** GIVEN TEXT follows **

Through the use of specific patterning molecules, organoids can also be directed to differentiate into specific brain regions (guided organoids). For example, EBs can be generated as described above with the addition of SMAD and Wnt inhibitors to promote dorsal forebrain identity (Birey et al., 2017). Midbrain-like organoids containing dopaminergic neurons have been generated using sonic hedgehog and FGF8 (fibroblast growth factor 8) patterning (Jo et al., 2016). If IWP-2 (Inhibitor of WNT) and SAG (Smoothened Agonist) are also added, the organoids can adopt ventral forebrain identity (Birey et al., 2017). It is important to note that while the organization around the lumen is highly reproducible (Velasco et al., 2019), unlike human development, several lumens of varying size are generated using current protocols. Recent developments in micropattern technology provide a standardized system to dissect the earliest processes of human neural induction and morphogenesis within a single lumen (Haremaki et al., 2019).

Organoids have also been generated for structures such as the optic cup and the spinal cord. Optic cup organoids exhibit apical-basal polarity and recapitulate the evagination of the epithelial vesicle and expression of neural retina markers such as CHX10 and SIX3. These organoids also demonstrate interkinetic nuclear migration, a hallmark of early neurogenesis that has been difficult to study in vitro. Protocols for organoids modeling ventral, intermediate, and dorsal spinal cord identity called 3-DiSC (3D-induced spinal cords) were recently developed (Ogura, Sakaguchi, et al., 2018). The spinal cord organoids were ventralized by changing the concentration of sonic hedgehog agonist and dorsalized by the addition of BMP4 treatment. These organoids generated spinal motor neuron and spinal interneuron subtypes, as well as a roof plate-like organizing center that has not been produced with other organoid protocols.

Further breakthroughs have utilized multiple organoid systems to model complex cell biology such as migration. For example, separately patterned dorsal and ventral forebrain organoids were integrated into what has been called assembloids (Birey et al., 2017). When these region-specific organoids are assembled, GABA­ergic interneurons migrate from the ventral organoid into the dorsal organoid, resembling the in vivo process of interneuron precursor migration (Birey et al., 2017). Later work generated assembloids by combining independently differentiated cortical organoids and medial ganglionic eminence organoids (Xiang et al., 2017). This model also mimics the developmental migration of MGE-derived interneurons into the cortex (Xiang et al., 2017). Beyond migration, the assembly of organoids may allow for the investigation of complex neural circuits that connect various brain regions.

** End of GIVEN TEXT **
** SOURCE INFORMATION follows **

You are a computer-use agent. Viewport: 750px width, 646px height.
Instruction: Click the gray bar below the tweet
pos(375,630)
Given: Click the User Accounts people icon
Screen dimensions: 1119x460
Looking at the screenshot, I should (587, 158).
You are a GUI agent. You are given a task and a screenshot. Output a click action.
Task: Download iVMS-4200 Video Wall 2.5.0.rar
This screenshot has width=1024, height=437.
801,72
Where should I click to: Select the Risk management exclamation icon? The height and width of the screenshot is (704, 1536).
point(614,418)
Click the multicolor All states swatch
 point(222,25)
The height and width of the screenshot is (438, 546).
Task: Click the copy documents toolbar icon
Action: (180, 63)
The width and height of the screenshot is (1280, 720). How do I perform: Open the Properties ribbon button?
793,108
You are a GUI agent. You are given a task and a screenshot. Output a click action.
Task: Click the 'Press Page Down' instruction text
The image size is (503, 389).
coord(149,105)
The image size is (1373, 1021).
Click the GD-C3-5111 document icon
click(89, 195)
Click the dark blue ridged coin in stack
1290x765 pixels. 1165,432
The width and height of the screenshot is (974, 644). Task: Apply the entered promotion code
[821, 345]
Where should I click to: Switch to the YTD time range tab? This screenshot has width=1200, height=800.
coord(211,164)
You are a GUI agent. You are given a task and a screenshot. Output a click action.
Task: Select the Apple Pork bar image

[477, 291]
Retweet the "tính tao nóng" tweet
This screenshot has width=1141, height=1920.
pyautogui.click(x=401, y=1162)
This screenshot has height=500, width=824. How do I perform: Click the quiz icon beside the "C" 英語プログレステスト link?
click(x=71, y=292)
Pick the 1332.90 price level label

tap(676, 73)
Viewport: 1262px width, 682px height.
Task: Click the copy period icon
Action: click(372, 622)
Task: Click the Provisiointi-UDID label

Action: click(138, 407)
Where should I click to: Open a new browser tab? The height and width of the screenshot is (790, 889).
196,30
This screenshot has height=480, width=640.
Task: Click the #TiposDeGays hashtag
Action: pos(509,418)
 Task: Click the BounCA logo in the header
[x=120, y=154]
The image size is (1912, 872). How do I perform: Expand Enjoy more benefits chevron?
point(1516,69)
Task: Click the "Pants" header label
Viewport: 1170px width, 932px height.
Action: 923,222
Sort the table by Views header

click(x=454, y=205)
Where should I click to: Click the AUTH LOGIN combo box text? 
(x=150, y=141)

** End of SOURCE INFORMATION **

● **THINGS TO DO**:
(a) Copy the stretch of the passage on brain organoids from "Further breakthroughs have" through "various brain regions." verbatim.
(b) Extend the passage on brain organoids, beginning after its final sentence.

● **RESPONSES**:
(a)
Further breakthroughs have utilized multiple organoid systems to model complex cell biology such as migration. For example, separately patterned dorsal and ventral forebrain organoids were integrated into what has been called assembloids (Birey et al., 2017). When these region-specific organoids are assembled, GABA­ergic interneurons migrate from the ventral organoid into the dorsal organoid, resembling the in vivo process of interneuron precursor migration (Birey et al., 2017). Later work generated assembloids by combining independently differentiated cortical organoids and medial ganglionic eminence organoids (Xiang et al., 2017). This model also mimics the developmental migration of MGE-derived interneurons into the cortex (Xiang et al., 2017). Beyond migration, the assembly of organoids may allow for the investigation of complex neural circuits that connect various brain regions.

(b)
Alongside advances in differentiation protocols, bioengineering technology has improved many aspects of brain organoid production. For example, in order to promote long-term culture, organoids have been grown in spinning bioreactors to improve nutrient and waste product exchange to and from the densely packed structures. These miniature bioreactors are compatible with multi-well plates, which decreases costly culture media and increases reproducibility and throughput (Qian et al., 2018; Romero-Morales et al., 2019; Velasco et al., 2019). Other examples include the use of embedded microfilaments within the organoid and culture at an air–liquid interface to enhance cortical plate formation (Giandomenico et al., 2019). It is expected that engineering principles will help enhance brain organoid platforms in the future.

Despite the great advances in the generation of structures that resemble human development, some challenges remain. For example, all in vitro brain organoid platforms lack perfusable microvasculature. Currently, most vascularization approaches rely on bioprinting or coculturing organoids with a monolayer of endothelial cells (Pham et al., 2018; Grebenyuk and Ranga, 2019), but these strategies do not recapitulate the capillary structures seen within the brain. The transcriptomic profile of organoids also resembles that of midgestation (Camp et al., 2015; Quadrato et al., 2017; Amiri et al., 2018; Kanton et al., 2019; Velasco et al., 2019), and while this is an impressive improvement from 2D cultures, there are still limitations to model late-onset neurological diseases. Although the field has been able to produce many different brain regions independently, the ability to mimic in vivo development with temporal and structural resolution may require morphogen gradients and localized application of small molecules.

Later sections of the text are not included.